___ PROVIDED MATERIAL ___
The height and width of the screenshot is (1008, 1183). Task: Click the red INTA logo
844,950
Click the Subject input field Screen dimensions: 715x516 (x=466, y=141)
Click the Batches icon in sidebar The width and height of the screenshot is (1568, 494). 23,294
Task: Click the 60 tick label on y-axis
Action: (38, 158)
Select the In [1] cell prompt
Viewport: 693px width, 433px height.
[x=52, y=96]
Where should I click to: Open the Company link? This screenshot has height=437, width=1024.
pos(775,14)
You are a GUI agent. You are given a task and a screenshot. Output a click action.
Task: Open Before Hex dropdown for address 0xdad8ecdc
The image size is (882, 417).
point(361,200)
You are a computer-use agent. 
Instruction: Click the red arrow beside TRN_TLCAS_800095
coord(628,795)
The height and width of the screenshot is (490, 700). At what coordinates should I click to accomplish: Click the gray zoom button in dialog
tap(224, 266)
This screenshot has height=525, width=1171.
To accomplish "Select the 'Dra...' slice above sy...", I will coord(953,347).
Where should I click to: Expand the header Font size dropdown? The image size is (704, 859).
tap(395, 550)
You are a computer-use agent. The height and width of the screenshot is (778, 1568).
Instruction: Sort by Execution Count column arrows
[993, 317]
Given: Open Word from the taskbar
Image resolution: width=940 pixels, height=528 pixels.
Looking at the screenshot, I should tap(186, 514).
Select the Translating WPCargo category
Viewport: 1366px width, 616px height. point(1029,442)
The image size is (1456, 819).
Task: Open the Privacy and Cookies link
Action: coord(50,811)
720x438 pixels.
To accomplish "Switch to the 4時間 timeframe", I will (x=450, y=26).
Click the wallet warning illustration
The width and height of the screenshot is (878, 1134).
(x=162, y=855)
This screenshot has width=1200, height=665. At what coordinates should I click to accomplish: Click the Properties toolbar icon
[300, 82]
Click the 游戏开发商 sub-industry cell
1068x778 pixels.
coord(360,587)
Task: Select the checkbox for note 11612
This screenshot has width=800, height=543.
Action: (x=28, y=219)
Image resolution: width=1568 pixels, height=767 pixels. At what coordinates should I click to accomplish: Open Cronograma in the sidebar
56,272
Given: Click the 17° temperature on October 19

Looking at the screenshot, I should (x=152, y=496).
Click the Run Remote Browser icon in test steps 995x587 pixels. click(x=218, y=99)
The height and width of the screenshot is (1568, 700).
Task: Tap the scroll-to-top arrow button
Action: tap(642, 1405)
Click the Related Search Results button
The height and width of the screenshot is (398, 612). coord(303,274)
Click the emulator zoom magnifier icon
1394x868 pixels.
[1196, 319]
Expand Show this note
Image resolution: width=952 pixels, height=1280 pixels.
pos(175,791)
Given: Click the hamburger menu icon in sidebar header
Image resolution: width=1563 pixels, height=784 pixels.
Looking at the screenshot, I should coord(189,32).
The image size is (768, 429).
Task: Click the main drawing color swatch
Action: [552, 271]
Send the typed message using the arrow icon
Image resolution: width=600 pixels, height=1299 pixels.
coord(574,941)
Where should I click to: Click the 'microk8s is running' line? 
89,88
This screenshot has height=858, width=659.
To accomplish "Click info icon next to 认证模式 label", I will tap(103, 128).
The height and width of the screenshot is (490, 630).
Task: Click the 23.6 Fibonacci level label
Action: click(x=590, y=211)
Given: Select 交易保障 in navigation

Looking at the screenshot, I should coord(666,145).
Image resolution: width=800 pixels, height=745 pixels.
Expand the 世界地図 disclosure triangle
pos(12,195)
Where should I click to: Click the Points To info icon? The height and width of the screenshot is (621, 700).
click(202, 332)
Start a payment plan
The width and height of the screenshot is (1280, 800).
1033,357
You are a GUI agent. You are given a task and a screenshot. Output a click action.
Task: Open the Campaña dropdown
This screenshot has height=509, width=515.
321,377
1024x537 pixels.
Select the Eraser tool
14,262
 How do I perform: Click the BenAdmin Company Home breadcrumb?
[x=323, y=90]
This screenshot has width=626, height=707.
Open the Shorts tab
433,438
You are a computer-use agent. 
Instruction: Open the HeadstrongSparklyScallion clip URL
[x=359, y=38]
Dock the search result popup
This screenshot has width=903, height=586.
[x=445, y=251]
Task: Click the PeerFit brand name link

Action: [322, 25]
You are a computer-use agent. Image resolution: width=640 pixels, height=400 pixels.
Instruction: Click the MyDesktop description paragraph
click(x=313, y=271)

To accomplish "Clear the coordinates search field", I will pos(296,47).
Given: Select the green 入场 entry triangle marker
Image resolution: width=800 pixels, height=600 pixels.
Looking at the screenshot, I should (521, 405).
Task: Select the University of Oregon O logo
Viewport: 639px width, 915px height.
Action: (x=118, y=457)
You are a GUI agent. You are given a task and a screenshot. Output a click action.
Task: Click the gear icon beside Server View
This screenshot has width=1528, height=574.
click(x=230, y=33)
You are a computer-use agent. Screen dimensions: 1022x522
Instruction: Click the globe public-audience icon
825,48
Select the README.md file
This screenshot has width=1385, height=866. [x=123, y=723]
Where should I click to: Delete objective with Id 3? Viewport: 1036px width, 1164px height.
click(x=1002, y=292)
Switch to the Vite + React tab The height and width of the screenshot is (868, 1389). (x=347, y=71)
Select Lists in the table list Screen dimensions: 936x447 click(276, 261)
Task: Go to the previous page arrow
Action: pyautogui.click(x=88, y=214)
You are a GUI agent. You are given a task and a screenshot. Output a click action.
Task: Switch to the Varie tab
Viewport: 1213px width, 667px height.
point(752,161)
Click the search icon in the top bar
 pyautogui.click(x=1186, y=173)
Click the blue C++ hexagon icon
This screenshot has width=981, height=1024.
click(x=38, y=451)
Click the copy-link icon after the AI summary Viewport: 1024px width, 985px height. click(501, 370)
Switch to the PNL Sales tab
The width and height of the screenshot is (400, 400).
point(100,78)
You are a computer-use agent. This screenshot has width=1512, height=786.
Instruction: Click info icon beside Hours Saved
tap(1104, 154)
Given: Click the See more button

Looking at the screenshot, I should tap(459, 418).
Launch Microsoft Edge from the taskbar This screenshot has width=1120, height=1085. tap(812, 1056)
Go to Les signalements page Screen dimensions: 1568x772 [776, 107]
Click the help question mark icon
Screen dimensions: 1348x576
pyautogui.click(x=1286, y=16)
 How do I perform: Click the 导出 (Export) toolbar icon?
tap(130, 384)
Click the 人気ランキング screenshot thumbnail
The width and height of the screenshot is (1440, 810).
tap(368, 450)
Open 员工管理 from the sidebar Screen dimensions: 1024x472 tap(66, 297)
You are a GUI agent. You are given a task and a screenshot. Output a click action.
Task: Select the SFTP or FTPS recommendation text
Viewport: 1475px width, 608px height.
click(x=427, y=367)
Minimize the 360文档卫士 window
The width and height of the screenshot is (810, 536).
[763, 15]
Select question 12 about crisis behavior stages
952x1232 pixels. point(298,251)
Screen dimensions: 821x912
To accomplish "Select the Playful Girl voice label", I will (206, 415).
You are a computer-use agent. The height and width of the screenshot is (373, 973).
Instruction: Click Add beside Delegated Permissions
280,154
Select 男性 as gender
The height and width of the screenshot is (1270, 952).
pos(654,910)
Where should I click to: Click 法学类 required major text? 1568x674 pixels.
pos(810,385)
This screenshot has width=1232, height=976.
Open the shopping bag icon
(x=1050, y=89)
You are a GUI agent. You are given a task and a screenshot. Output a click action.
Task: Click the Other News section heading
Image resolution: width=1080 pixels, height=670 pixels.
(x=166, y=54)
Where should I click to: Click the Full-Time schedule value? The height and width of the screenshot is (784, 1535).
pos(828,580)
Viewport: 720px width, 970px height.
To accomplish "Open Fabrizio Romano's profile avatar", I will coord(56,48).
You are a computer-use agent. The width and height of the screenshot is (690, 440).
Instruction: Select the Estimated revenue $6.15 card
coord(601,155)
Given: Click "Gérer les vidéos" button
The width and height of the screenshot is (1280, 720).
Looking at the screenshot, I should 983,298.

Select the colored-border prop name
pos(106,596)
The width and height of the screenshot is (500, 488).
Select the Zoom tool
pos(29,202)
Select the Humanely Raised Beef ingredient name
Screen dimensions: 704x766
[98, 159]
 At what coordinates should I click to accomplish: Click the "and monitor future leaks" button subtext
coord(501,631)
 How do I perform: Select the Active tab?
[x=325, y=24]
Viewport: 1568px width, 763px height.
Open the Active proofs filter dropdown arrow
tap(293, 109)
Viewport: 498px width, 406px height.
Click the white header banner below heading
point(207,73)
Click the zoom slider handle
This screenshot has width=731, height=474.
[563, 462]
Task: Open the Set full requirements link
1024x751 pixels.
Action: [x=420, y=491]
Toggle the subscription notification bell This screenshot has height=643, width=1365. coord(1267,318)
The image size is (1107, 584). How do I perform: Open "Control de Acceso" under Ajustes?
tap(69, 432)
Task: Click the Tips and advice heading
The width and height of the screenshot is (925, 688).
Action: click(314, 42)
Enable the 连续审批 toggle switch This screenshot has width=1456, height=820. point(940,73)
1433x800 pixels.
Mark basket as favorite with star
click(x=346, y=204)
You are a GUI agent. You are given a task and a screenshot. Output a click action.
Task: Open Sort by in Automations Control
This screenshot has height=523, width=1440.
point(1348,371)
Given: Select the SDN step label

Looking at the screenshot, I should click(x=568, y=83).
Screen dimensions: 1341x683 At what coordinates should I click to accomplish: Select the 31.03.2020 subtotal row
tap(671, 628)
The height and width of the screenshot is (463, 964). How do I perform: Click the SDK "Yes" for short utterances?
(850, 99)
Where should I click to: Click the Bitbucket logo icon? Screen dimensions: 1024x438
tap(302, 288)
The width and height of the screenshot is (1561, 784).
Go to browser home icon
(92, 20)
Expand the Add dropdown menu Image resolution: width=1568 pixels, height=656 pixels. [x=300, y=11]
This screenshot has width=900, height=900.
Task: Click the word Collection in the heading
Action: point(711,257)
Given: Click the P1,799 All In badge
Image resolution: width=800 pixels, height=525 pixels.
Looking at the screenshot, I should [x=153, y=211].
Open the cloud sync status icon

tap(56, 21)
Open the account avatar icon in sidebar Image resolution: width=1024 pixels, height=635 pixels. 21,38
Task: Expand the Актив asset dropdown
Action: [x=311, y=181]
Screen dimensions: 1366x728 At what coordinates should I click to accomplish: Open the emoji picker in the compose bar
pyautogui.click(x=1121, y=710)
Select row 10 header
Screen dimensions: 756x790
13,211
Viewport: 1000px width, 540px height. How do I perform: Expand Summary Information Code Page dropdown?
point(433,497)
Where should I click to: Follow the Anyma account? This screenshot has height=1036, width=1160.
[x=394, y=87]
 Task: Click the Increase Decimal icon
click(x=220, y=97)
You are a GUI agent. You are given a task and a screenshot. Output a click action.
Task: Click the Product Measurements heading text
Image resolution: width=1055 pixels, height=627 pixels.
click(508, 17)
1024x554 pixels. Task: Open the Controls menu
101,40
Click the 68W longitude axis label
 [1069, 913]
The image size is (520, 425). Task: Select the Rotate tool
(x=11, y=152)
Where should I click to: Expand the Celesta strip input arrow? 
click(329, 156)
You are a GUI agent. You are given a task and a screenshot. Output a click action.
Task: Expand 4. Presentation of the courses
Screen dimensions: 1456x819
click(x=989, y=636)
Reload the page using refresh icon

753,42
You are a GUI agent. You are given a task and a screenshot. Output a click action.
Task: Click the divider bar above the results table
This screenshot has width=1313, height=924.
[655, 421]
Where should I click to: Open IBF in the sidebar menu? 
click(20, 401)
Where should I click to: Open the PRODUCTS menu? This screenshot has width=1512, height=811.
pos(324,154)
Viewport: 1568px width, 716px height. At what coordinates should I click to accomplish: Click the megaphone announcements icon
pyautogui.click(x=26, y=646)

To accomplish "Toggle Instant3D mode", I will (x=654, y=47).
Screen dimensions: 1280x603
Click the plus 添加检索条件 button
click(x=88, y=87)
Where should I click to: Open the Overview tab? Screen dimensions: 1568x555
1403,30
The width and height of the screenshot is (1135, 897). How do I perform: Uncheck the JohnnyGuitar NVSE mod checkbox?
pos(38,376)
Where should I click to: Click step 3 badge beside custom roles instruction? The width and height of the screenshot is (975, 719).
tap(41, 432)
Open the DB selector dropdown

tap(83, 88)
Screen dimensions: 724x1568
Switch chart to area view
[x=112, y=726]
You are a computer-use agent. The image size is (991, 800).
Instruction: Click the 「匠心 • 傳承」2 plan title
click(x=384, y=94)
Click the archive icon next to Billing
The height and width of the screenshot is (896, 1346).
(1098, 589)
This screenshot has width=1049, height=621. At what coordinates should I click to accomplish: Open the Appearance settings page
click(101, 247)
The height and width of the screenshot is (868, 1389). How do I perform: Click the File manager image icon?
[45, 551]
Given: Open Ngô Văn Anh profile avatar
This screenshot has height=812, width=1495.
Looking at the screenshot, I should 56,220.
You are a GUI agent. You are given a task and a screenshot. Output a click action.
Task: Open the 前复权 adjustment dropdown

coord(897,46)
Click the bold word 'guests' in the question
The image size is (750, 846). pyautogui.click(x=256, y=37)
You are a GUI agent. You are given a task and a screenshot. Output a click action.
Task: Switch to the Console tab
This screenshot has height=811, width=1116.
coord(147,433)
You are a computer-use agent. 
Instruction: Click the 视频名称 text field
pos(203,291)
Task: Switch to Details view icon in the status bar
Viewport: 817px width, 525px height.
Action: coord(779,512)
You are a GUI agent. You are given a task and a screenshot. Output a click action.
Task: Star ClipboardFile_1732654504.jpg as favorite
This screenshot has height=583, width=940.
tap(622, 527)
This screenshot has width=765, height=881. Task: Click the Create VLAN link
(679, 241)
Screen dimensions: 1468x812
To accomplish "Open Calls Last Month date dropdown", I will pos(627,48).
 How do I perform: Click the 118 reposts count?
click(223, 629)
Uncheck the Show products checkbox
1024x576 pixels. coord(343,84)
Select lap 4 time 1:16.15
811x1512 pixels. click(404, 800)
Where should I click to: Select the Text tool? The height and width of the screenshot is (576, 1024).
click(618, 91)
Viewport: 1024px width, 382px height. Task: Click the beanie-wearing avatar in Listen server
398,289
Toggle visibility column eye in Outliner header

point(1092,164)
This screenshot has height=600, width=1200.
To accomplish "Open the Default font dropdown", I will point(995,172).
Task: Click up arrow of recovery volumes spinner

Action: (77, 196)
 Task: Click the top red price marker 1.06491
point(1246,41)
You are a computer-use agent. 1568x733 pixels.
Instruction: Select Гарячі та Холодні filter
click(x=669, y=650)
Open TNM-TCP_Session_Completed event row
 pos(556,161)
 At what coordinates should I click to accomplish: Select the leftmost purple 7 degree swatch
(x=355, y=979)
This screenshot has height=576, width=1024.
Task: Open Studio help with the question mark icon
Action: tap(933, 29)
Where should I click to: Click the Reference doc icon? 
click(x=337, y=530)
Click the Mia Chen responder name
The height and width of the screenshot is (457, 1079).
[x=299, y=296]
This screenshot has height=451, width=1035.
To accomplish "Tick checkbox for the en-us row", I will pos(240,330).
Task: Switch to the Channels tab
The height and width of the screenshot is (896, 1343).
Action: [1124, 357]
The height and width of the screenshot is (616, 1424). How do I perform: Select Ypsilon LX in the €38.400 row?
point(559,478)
___
(WHAT IS EXPECTED) Return the lines above verbatim, starting at the line containing "Task: Open the Set full requirements link" and ending at the line containing "Enable the 连续审批".

(COMPLETE RESPONSE)
Task: Open the Set full requirements link
1024x751 pixels.
Action: [x=420, y=491]
Toggle the subscription notification bell This screenshot has height=643, width=1365. coord(1267,318)
The image size is (1107, 584). How do I perform: Open "Control de Acceso" under Ajustes?
tap(69, 432)
Task: Click the Tips and advice heading
The width and height of the screenshot is (925, 688).
Action: click(314, 42)
Enable the 连续审批 toggle switch This screenshot has width=1456, height=820. point(940,73)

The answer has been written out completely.